_Data provided_.
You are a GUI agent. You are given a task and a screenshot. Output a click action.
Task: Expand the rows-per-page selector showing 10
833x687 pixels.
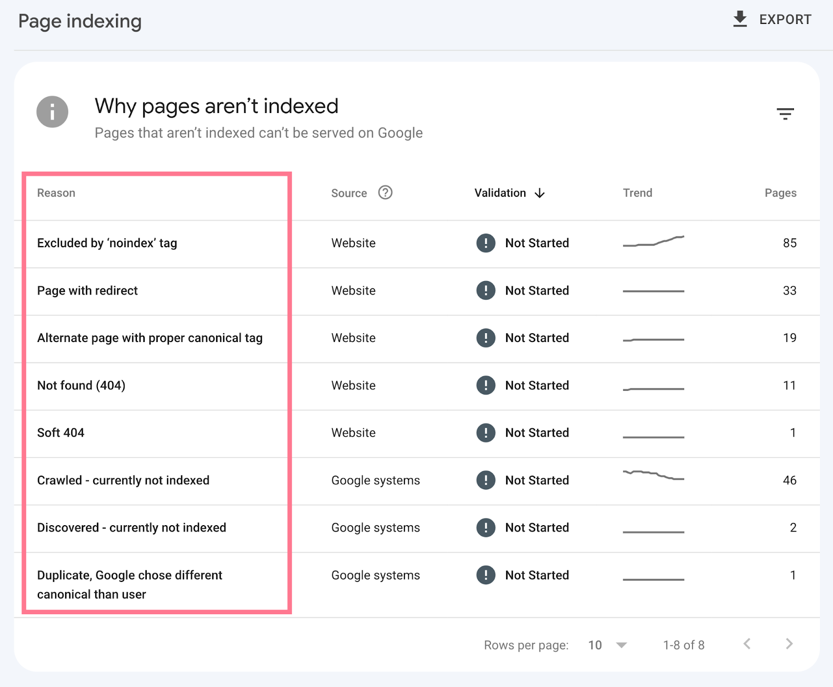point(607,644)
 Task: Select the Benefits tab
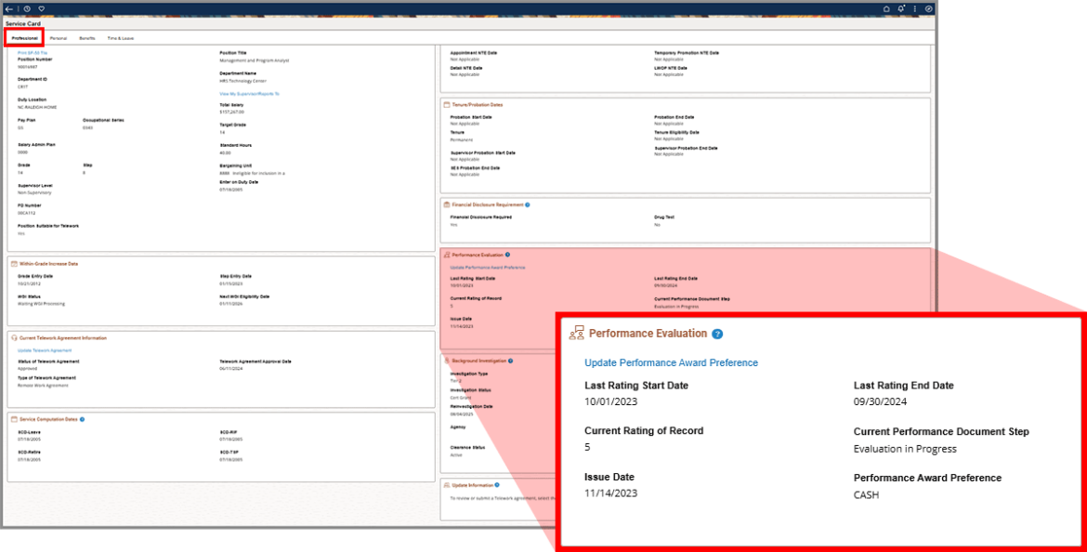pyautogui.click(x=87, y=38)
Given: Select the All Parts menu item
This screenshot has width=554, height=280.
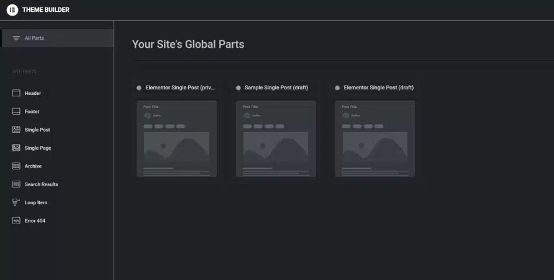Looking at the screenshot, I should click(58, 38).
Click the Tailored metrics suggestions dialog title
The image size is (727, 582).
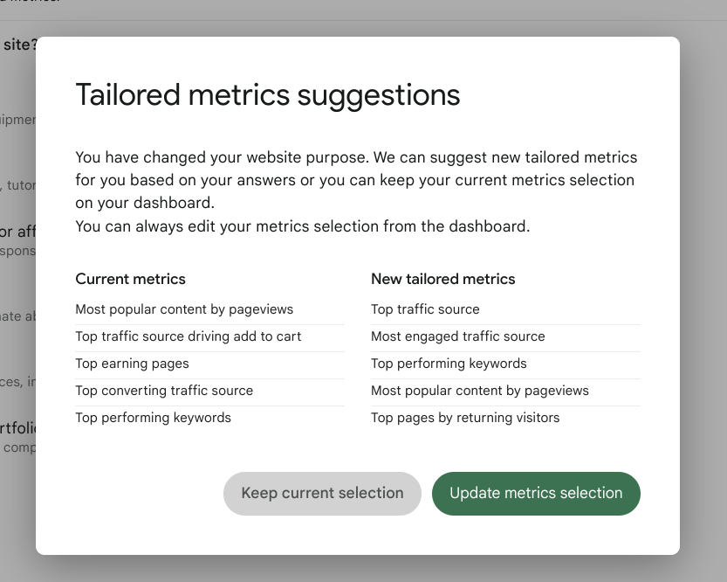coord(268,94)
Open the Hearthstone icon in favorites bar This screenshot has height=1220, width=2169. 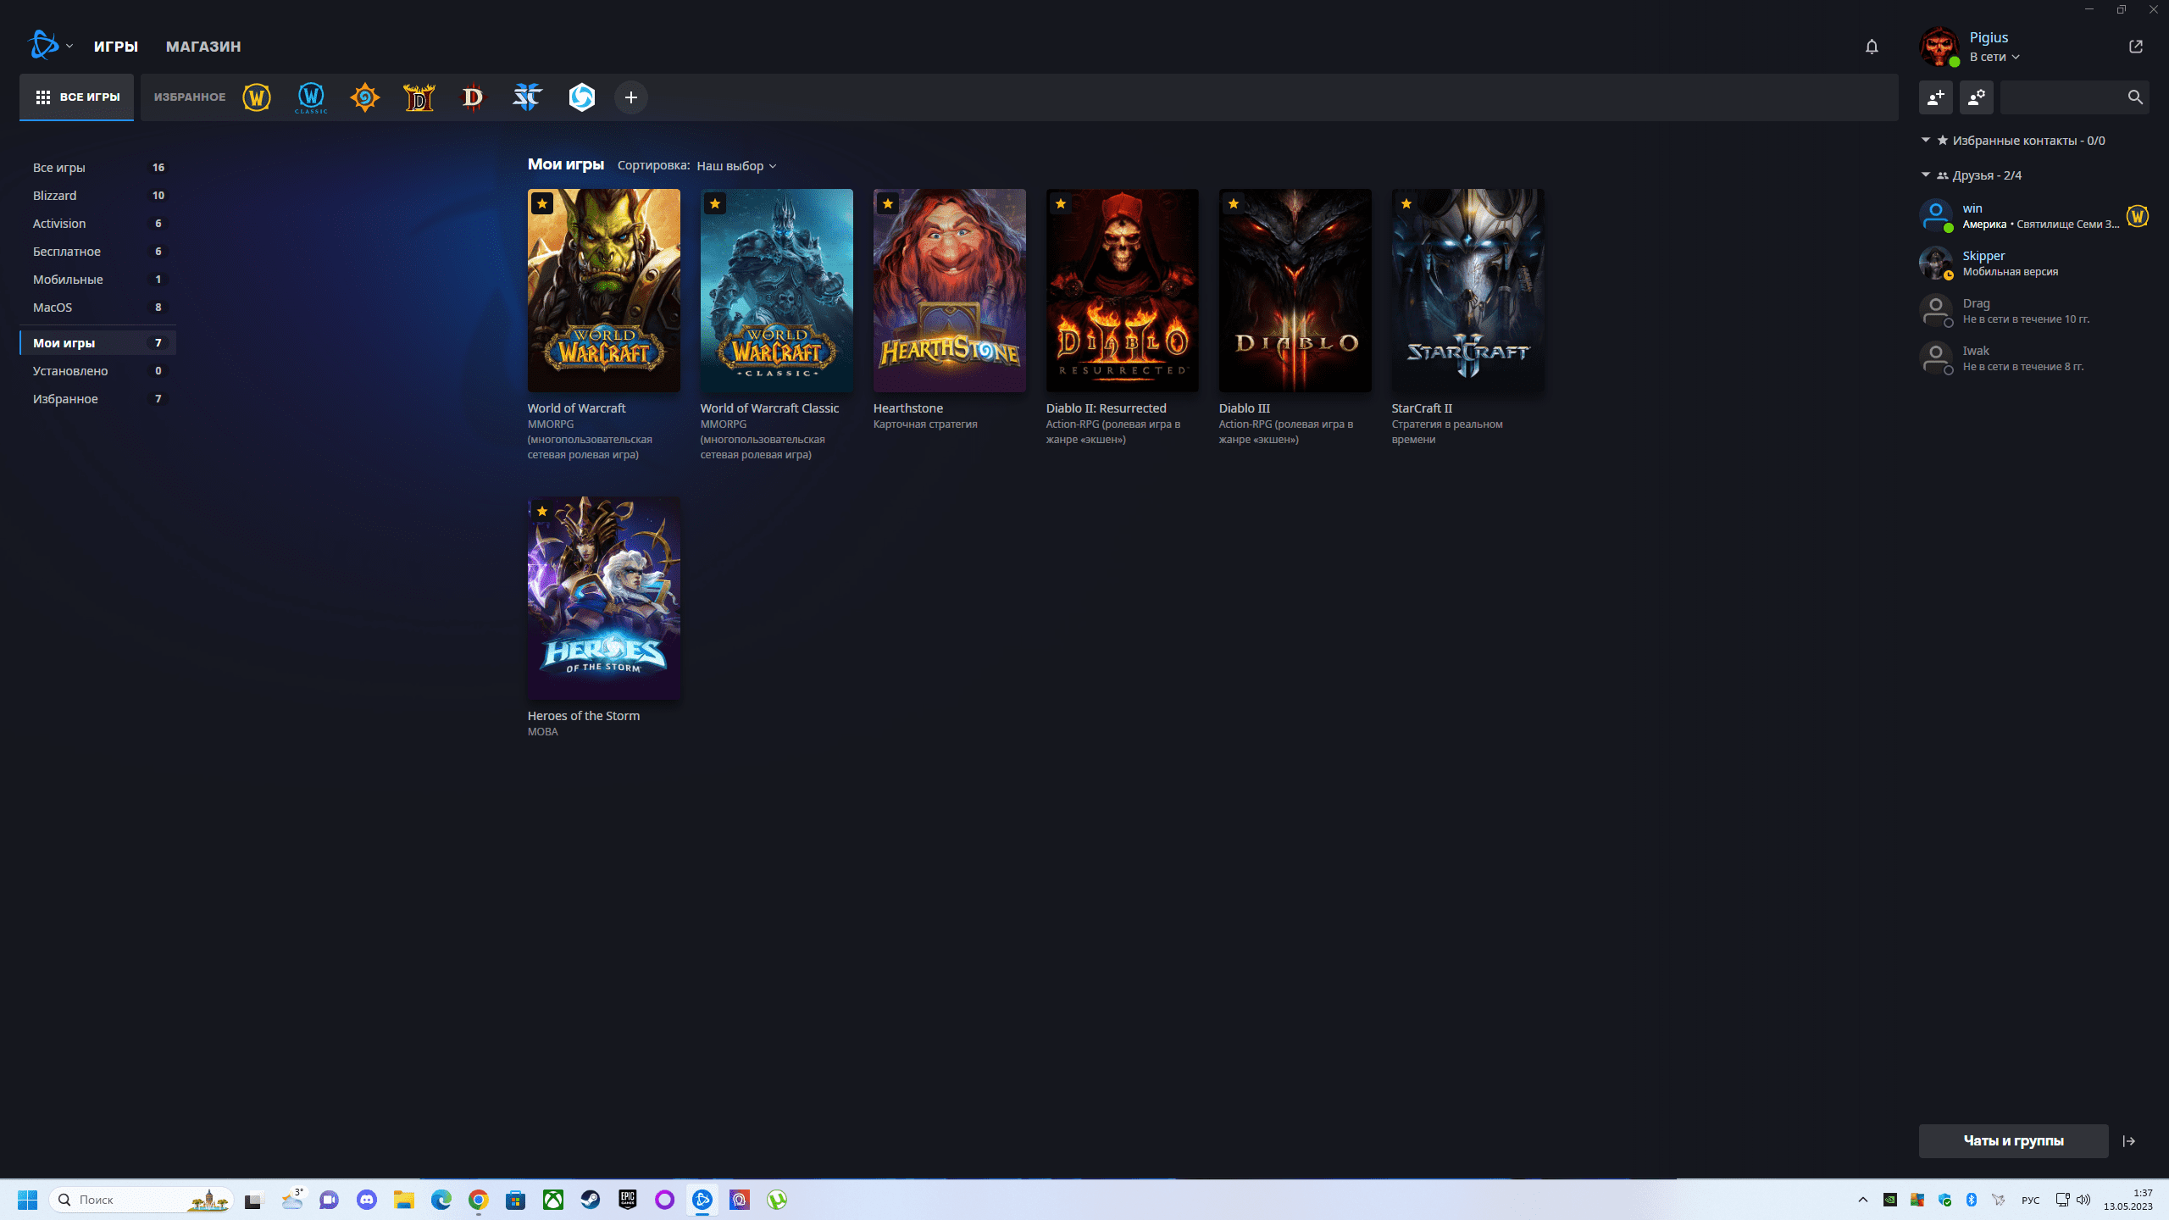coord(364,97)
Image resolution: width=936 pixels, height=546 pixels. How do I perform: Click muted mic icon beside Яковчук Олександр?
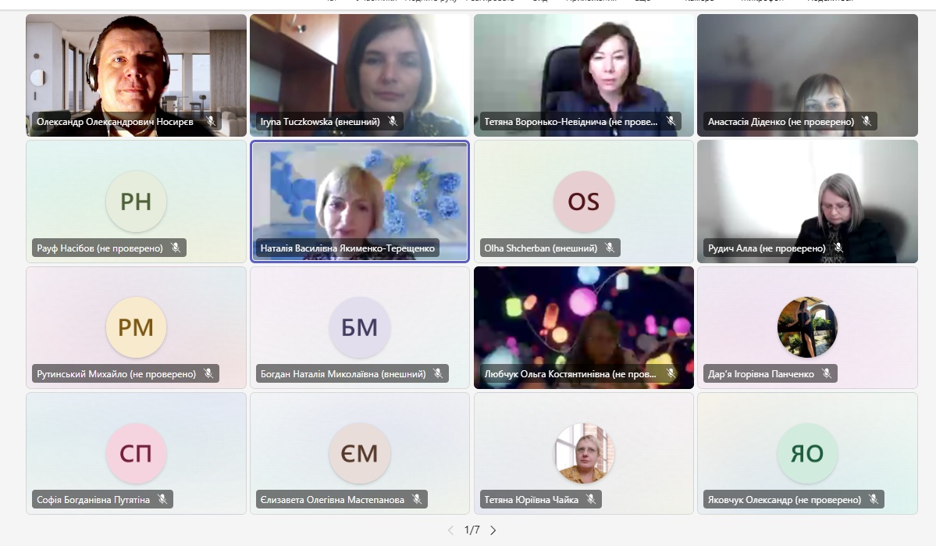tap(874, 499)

_Directions_.
Gather each line in the records above that contains the word "pixels", and copy those lines in full.

_Response below_.
833x687 pixels.
Image resolution: width=936 pixels, height=546 pixels. How do I perform: Click muted mic icon beside Яковчук Олександр?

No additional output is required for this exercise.